TASK OBJECTIVE: Each line in the entries below that holds the string "agent" must be copied.

Stored records:
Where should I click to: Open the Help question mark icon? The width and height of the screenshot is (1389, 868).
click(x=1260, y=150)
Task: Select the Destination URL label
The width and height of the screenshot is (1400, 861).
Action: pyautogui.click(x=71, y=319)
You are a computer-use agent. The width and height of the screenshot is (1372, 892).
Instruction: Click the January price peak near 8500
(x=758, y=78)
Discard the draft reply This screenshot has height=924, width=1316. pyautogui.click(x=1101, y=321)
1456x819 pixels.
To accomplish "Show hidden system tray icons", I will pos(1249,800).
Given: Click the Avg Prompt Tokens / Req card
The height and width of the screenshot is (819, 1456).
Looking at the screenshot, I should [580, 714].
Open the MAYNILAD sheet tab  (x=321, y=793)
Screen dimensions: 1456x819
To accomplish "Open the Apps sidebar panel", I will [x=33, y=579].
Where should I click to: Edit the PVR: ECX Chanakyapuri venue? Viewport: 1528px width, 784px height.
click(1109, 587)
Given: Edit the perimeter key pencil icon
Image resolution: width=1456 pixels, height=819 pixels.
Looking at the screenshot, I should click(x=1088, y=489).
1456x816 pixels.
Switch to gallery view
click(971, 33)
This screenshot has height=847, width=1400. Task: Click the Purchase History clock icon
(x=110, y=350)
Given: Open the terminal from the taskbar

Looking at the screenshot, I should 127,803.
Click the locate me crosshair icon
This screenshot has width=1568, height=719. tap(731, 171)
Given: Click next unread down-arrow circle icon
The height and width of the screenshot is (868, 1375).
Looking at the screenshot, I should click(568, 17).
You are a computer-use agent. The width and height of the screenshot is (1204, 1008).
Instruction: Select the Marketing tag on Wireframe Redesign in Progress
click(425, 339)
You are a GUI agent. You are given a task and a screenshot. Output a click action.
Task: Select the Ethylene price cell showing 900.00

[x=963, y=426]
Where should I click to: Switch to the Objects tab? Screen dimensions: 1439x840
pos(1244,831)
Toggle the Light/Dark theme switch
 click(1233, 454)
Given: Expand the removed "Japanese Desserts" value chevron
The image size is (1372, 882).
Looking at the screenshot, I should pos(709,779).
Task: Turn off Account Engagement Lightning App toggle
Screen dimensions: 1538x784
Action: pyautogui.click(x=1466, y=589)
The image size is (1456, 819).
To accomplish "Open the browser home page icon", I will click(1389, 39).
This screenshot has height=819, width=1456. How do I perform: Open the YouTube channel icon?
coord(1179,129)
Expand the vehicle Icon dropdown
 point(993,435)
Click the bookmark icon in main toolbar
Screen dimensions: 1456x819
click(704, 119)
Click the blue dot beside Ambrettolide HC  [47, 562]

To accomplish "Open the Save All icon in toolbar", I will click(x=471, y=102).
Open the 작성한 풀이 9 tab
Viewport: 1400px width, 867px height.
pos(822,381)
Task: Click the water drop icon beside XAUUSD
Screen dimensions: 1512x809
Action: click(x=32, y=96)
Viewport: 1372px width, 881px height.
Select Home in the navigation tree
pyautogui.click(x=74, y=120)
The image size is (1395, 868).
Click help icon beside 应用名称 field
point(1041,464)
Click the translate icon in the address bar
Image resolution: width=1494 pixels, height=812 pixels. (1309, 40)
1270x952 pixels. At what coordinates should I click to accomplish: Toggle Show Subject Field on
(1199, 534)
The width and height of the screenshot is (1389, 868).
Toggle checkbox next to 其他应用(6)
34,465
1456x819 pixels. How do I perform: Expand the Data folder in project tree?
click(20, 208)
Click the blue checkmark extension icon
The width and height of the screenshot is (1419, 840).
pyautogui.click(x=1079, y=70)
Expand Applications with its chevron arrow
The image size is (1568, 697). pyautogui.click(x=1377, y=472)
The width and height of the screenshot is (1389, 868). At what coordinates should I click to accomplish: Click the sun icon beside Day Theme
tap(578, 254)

RESULT:
You are a computer-use agent. The width and height of the screenshot is (1372, 892).
You are a computer-use agent. The width and height of the screenshot is (1204, 1008).
You are a GUI agent. You are given a task and a screenshot. Output a click action.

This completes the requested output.